PROBLEM REQUIREMENTS: Please present everything in the entries from the line containing "Click the nginx template info icon" down to the line containing "The height and width of the screenshot is (886, 1291)." as a Markdown table with the columns "No." and "Text", giving each line a running row number and skipping any blank lines.
## START GIVEN INFORMATION
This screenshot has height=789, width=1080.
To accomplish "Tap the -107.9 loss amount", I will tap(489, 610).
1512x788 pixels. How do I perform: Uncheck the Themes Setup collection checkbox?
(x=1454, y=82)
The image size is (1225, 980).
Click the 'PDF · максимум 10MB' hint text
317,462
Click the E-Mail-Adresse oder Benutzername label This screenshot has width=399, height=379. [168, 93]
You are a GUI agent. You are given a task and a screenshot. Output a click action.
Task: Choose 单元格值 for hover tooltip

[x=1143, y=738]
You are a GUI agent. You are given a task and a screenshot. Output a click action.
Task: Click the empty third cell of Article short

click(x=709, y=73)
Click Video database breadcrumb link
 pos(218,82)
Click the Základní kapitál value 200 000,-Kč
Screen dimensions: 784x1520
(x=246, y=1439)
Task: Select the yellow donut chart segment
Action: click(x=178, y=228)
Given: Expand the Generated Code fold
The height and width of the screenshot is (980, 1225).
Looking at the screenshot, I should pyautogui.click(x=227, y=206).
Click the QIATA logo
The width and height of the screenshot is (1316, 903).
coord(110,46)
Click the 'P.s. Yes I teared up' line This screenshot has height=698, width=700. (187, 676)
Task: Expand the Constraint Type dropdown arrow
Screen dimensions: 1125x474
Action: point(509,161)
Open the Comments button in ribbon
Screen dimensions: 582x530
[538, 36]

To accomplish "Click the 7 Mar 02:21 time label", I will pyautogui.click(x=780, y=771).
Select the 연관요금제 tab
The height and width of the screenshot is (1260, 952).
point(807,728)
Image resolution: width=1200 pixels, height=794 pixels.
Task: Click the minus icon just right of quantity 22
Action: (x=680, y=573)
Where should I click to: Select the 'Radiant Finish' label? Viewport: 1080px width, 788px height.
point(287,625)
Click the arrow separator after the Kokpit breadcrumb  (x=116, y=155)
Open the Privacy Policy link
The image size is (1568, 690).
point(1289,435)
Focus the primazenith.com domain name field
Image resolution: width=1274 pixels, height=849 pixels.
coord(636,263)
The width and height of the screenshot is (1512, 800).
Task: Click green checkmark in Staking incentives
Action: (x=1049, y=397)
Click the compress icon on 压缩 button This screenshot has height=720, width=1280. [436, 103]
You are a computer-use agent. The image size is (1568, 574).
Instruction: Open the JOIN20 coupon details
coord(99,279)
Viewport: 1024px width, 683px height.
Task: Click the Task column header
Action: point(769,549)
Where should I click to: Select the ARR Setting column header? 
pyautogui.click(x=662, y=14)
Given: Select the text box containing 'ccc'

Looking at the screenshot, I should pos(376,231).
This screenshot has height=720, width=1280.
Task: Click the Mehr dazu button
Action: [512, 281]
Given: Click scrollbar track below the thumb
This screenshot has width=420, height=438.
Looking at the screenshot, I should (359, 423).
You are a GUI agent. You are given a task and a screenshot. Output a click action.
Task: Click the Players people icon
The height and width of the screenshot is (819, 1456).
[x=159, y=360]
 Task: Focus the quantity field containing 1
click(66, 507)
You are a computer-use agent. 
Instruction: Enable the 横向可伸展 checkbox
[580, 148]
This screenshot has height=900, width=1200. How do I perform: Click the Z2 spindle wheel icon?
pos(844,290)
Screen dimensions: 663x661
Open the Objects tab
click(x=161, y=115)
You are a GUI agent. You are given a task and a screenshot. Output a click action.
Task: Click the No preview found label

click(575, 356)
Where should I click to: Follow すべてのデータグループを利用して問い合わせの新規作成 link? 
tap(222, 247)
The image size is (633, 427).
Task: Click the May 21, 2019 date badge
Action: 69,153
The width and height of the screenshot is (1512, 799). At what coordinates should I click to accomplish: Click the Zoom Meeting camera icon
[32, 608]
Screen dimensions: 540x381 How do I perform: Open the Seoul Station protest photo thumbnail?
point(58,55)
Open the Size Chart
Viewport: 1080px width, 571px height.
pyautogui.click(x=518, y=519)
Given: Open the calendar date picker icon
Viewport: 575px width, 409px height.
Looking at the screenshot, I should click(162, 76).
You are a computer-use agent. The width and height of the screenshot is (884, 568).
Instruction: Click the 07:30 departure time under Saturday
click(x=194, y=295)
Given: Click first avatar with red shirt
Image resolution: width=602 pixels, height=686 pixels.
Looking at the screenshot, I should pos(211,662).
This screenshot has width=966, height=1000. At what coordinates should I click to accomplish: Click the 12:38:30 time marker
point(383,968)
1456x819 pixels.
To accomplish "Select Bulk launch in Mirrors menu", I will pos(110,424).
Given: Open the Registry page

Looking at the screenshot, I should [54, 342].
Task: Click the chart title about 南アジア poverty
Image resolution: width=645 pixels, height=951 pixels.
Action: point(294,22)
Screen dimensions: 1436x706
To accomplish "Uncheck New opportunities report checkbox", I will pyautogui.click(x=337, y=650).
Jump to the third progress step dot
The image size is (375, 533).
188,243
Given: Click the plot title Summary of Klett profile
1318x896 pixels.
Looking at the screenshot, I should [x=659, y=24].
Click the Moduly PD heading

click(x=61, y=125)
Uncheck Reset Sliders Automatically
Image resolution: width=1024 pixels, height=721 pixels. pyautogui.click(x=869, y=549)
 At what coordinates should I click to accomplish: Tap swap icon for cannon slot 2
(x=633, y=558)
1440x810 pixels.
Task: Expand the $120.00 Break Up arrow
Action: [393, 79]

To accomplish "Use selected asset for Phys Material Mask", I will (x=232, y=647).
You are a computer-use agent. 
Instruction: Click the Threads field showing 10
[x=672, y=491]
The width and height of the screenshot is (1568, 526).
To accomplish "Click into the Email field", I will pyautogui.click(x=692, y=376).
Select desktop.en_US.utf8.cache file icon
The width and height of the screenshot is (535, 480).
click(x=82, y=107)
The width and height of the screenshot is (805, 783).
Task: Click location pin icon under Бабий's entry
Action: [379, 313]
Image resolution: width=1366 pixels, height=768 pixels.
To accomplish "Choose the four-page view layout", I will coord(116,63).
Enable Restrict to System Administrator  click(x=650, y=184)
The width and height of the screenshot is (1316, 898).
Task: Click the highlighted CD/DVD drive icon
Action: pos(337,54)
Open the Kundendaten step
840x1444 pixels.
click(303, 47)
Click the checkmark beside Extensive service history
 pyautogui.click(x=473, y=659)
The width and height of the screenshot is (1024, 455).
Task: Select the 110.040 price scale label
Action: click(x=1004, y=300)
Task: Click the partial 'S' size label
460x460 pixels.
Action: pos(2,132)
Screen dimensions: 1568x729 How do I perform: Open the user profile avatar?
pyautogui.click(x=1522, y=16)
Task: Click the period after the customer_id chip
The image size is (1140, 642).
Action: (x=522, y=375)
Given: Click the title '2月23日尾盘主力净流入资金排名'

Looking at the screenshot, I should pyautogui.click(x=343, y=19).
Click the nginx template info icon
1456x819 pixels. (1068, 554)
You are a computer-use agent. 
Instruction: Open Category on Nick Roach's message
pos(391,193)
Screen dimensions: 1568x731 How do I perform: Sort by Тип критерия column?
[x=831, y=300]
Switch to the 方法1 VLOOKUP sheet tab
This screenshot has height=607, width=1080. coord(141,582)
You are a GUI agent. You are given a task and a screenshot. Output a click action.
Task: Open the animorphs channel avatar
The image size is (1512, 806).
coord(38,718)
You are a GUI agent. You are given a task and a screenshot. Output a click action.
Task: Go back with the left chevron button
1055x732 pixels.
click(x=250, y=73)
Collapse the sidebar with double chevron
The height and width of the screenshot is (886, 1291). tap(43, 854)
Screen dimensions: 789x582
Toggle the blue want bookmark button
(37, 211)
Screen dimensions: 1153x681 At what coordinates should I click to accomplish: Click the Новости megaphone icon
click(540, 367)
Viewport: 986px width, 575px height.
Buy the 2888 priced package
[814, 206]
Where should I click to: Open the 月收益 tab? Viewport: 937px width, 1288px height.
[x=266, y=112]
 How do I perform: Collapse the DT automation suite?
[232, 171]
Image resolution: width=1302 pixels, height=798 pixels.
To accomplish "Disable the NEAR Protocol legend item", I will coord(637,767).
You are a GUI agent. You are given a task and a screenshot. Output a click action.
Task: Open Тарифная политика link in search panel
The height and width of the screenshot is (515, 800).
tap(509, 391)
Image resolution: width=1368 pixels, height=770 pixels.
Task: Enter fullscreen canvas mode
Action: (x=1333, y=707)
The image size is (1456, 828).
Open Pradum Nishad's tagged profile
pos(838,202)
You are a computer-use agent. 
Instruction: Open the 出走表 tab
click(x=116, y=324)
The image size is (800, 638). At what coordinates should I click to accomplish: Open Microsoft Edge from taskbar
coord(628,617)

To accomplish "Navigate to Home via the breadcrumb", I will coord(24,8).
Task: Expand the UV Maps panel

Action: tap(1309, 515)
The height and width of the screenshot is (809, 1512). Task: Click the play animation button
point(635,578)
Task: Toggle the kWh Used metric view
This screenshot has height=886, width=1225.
## END GIVEN INFORMATION
EXPECTED ANSWER:
| No. | Text |
|---|---|
| 1 | Click the nginx template info icon |
| 2 | 1456x819 pixels. (1068, 554) |
| 3 | You are a computer-use agent.  |
| 4 | Instruction: Open Category on Nick Roach's message |
| 5 | pos(391,193) |
| 6 | Screen dimensions: 1568x731 How do I perform: Sort by Тип критерия column? |
| 7 | [x=831, y=300] |
| 8 | Switch to the 方法1 VLOOKUP sheet tab |
| 9 | This screenshot has height=607, width=1080. coord(141,582) |
| 10 | You are a GUI agent. You are given a task and a screenshot. Output a click action. |
| 11 | Task: Open the animorphs channel avatar |
| 12 | The image size is (1512, 806). |
| 13 | coord(38,718) |
| 14 | You are a GUI agent. You are given a task and a screenshot. Output a click action. |
| 15 | Task: Go back with the left chevron button |
| 16 | 1055x732 pixels. |
| 17 | click(x=250, y=73) |
| 18 | Collapse the sidebar with double chevron |
| 19 | The height and width of the screenshot is (886, 1291). tap(43, 854) |